NEW YORK — The first few years after the Beatles split, Ringo Starr had bragging rights on his mates.
He was all over the radio with "It Don't Come Easy," ''Back Off Boogaloo," ''Photograph" and other singles at a time that John Lennon, Paul McCartney and George Harrison went through some uneven stretches.
"I had all these hits and everybody was surprised," Starr recalled. "I don't know why they were, but they were."
Everyone's favorite genial drummer still has his pride. Already a member of the Rock and Roll Hall of Fame as a Beatle, Starr will be inducted this weekend as an individual, joining John, Paul and George with that distinction. He keeps busy at age 74, touring regularly and promoting a just-released new disc, "Postcards From Paradise."
Besides Starr, new inductees to the Rock and Roll Hall of Fame on Saturday will be Green Day, Bill Withers, Lou Reed, Stevie Ray Vaughan, Joan Jett, the Paul Butterfield Blues Band and the "5'' Royales.
Starr wasn't expecting the honor and, in fact, it has raised questions about whether there is a special Beatle entrance.
McCartney told Rolling Stone magazine recently that, when reminded Starr wasn't in the hall on his own, he vowed to see what he could do. "I talked to Bruce Springsteen and I talked to Dave Grohl, and they both thought he should be in. And I said I'd do the induction. That took care of it," he said.
Rather than being nominated and voted upon by the full panel of musicians, journalists and others who choose most members, Starr was selected under a "musical excellence" category.

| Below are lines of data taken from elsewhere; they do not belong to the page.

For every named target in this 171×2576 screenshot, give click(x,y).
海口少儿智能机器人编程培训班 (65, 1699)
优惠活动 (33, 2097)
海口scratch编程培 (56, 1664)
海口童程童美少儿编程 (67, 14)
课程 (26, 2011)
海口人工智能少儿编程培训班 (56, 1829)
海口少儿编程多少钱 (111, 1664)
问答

That category has been used four times, none before 2011.
Joel Peresman, president and CEO of the Rock and Roll Hall of Fame Foundation, said these honorees are chosen by committee. Although lobbying calls are taken, induction is a group decision. He said that any calls that come in during the process — including, presumably, McCartney's — "are purely coincidental."
"I only knew about it when Paul McCartney called me and said, 'they want to honor you at the Rock and Roll Hall of Fame. I'll be doing the speech for you. Will you accept?'" Starr said. "I said sure, how great is that?"
Only an occasional singer and lyricist with the Beatles, Starr has maintained an active recording career, particularly since getting sober in the late 1980s. Since 1992, he's put out as many discs of original material as McCartney, his fellow Beatle survivor, even more if you didn't count McCartney's classical excursions.
His "Ringo 2012" disc sold fewer than 20,000 copies, according to Nielsen Soundscan. Numbers like that are why many artists of his generation stop making new music. Starr may joke onstage about how few people buy his new music, but he said making it is important to him.
"That's where I come from — you made records, you put them out," he said. "Also, for me, it's a great excuse to hang out with a lot of friends and a lot of great musicians. It's part of my life. This is what I do."
He expresses no interest in writing a book, but has written on recent discs songs that he considers mini-autobiographies looking back on slices of his life. In "Liverpool 8," he sang of leaving his hometown, "but I never let you down." The song "The Other Side of Liverpool" name-checks old friends and talks about growing up poor. On the new album, "Rory and the Hurricanes" is about the band he drummed for before accepting an offer to join the Beatles, who then had less of a following than the Hurricanes. Starr had sat in for ex-Beatles drummer Pete Best a couple of times in Germany.
Could that be the best decision in rock history?
"I was as surprised as anyone when the phone call came — 'do you want to join?' — and I said sure, because I loved the band," Starr said. "It was not a difficult decision because I just loved to play with those three, not knowing where it was going to go, of course."
Starr's "All Starr Band" of rotating musicians, an ingenious device to keep an active live career, is already more than a quarter-century old. The current incarnation features Todd Rundgren, Steve Lukather of Toto, Richard Page of Mr. Mister and Gregg Rollie of Santana. Being a featured player on at least one hit single is a job requirement, so band members can rotate in the spotlight with Ringo.
He keeps adding dates, and is already booked 22 nights in October, from Boise, Idaho and Vancouver, Canada to Boston and Brooklyn. Starr dismisses any talk of retirement, citing 89-year-old blues guitarist B.B. King — who was performing last year until being sidelined by health issues — as an inspiration.
"He's sitting down, but he's still out there," Starr said. "Hey, I'm already sitting down."